** SET TASKS **
**1)** Decide whether each statement agrees with the passage on Heathrow's airport charges. Answer yes or no and quote the words that settle it: (a) The Civil Aviation Authority is expected to announce a ten-year cap on the airport's charges. (b) Airport charges are paid by airlines. (c) The WPI Economics report was led by a former Treasury official.
**2)** Extend the passage on Heathrow's airport charges, picking up after its final sentence.

** SOURCE TEXT **
---------------

Heathrow said it will use the fees to invest and ensure flights take off safely and on time.
The Civil Aviation Authority is expected this summer to announce a five-year cap on the airport's charges.
It has given Heathrow permission to raise fees by more than 50 per cent on January 1 as an interim measure. Charges are paid by airlines but are generally passed on to passengers in air fares.
Virgin Atlantic boss Shai Weiss said: "Already the most expensive airport in Europe, Heathrow is abusing its monopoly position to fleece passengers and undermine the competitiveness of global Britain, all to deliver excessive returns to its shareholders."
The WPI Economics report, led by former Treasury official Matthew Oakley, said Heathrow's proposal to increase fees by a "disproportionate 117 per cent" will lead to charges being "at least £5 billion more than needed".

---------------

** DATA EXCERPT **

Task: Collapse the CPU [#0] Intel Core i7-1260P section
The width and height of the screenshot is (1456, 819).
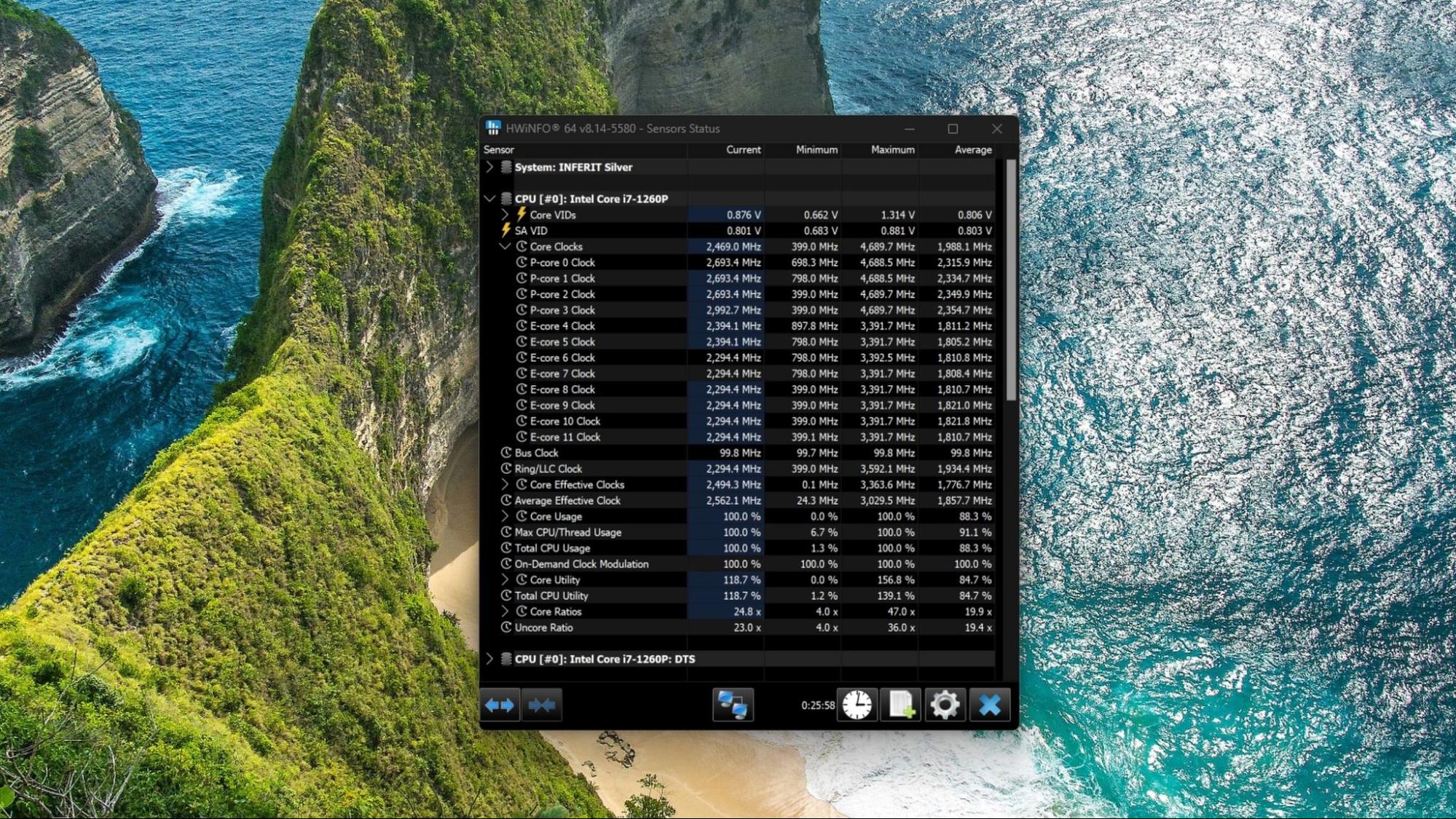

---------------

** TASK-BY-TASK ANSWERS **
**1)**
(a) No: "a five-year cap on the airport's charges"
(b) Yes: "Charges are paid by airlines"
(c) Yes: "led by former Treasury official Matthew Oakley"

**2)**
The report said that raising fees will lead to significantly fewer passengers using the airport.
The report accused Heathrow of:
- Overestimating future operating costs by £750 million;
- Underestimating future commercial revenue by £1 billion;
- Underestimating passenger numbers, leading to a £200 million cost;
- Overstating the rate of return needed to raise investment, leading to increased costs of "as much as £3 billion".
The report was commissioned by British Airways, Virgin Atlantic and airline trade organisation Iata, the International Air Transport Association.